In Italia fra XIII e XIV secolo giunge a un altissimo grado di elaborazione, dando vita al nucleo iniziale della tradizione letteraria europea e italiana.
[9] Guido Guinizelli - Nacque a Bologna fra il 1230 e il 1240; fu giurista. Im­pegnato politicamente, militò nella fazione ghibellina. Fu perciò mandato in esilio con gli altri ghibellini bolognesi nel 1274 e in esilio morì nel 1276 a Monselice. La sua poesia lo rivela uomo di ricca cultura, oltre che di gusto raffinato e di vivace fantasia. Dante lo chiama «padre», e lo considera iniziatore della lirica stilnovistica. E in realtà la sua canzone Al cor gentil è una specie di manifesto poetico dello «Stil no­vo». In essa sono proposti i due temi che diventeranno tipici dello Stil novo: il tema della donna-angelo e quello della nobiltà (o gentilezza) da identificarsi con la nobiltà dell’animo.

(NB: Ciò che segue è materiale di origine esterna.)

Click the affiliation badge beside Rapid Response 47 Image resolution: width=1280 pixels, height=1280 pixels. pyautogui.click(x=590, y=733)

[10] Guido Cavalcanti - Nacque a Firenze da famiglia nobile fra il 1255 e il 1259. Come il suo amico Dante, fu guelfo di parte bianca, e fu appassionato uomo di fazione, tanto che, per la sua violen­ta partecipazione a scontri con esponenti della fazione avversa, nel 1300 fu mandato in esilio a Sarzana, dove si ammalò di febbri malariche. Morì a Firenze nello stesso anno, 1300, subito dopo essere stato richiamato in patria.
«Primo amico» di Dante, secondo la definizione data da Dante stesso, Guido Cavalcanti fu uomo solitario, di gusti aristocratici e di aristocratica cultura. Le sue riflessioni filosofi-che pare approdassero alla negazione dell’esistenza di Dio. Poeticamente fu la voce più in­tensa e originale del gruppo dello Stil novo.
La sua concezione dell’amore non coincide sempre con quella comune alla maggior parte degli stilnovisti: se a volte l’amore è anche da lui rappresentato come mezzo di elevazione, più frequentemente - e nelle liriche migliori - il Cavalcanti lo sente come una forza distruttiva che sconvolge e devasta la vita dell’uomo.
[11] La cornice - Una caratteristica significativa presente nelle raccolte orientali entrò a far parte anche del nuovo genere narrativo elaborato da Boccaccio: l’in­serimento delle novelle in una cornice, all’interno, cioè, di una struttura por­tante, di una narrazione principale, che includesse i vari racconti proprio come una cornice racchiude un quadro, a garanzia dell’unitarietà dell’opera. Nelle Mille e una notte, ad esempio, la narrazione-cornice era rappresentata dalla vicenda della principessa Sherazade che, per ritardare la propria condanna a morte, teneva desta ogni sera la curiosità del sultano con un nuovo racconto; nel Decameron di Boccaccio, invece, sette fanciulle e tre giovani fiorentini si ritirano in una villa, fuori città, per sfuggire al contagio della terribile peste del 1348 e deci­dono di raccontarsi a turno, per dieci giorni, una novella ciascuno.